Directions for this task:
Below are the records. Reproduce the line that contains "Open recent apps" and every line after it to the end, exactly and alone.

[Input data — start]

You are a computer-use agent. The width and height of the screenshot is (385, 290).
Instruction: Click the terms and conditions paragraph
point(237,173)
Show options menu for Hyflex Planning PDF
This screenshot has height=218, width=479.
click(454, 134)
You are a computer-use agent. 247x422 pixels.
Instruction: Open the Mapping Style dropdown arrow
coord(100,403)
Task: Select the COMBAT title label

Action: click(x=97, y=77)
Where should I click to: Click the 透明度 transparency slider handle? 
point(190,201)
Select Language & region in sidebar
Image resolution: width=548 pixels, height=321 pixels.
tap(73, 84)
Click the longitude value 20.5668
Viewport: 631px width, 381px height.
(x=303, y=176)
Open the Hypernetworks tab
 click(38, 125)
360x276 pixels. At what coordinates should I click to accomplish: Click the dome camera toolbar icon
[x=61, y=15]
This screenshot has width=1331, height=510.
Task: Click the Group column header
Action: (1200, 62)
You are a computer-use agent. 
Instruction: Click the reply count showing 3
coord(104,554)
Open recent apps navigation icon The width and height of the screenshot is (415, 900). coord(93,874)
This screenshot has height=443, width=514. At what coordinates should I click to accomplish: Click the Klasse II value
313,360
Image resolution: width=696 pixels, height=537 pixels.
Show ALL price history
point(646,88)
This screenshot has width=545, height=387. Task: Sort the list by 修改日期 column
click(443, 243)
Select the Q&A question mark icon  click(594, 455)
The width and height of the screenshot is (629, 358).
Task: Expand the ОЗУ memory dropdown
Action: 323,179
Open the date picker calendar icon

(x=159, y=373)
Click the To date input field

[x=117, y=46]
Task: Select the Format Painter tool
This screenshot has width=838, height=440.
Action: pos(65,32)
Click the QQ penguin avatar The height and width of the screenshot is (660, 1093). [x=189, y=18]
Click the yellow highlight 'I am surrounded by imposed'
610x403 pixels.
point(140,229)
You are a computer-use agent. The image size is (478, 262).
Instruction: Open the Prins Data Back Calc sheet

[Input data — finish]

Answer to this exercise:
Open recent apps navigation icon The width and height of the screenshot is (415, 900). coord(93,874)
This screenshot has height=443, width=514. At what coordinates should I click to accomplish: Click the Klasse II value
313,360
Image resolution: width=696 pixels, height=537 pixels.
Show ALL price history
point(646,88)
This screenshot has width=545, height=387. Task: Sort the list by 修改日期 column
click(443, 243)
Select the Q&A question mark icon  click(594, 455)
The width and height of the screenshot is (629, 358).
Task: Expand the ОЗУ memory dropdown
Action: 323,179
Open the date picker calendar icon

(x=159, y=373)
Click the To date input field

[x=117, y=46]
Task: Select the Format Painter tool
This screenshot has width=838, height=440.
Action: pos(65,32)
Click the QQ penguin avatar The height and width of the screenshot is (660, 1093). [x=189, y=18]
Click the yellow highlight 'I am surrounded by imposed'
610x403 pixels.
point(140,229)
You are a computer-use agent. The image size is (478, 262).
Instruction: Open the Prins Data Back Calc sheet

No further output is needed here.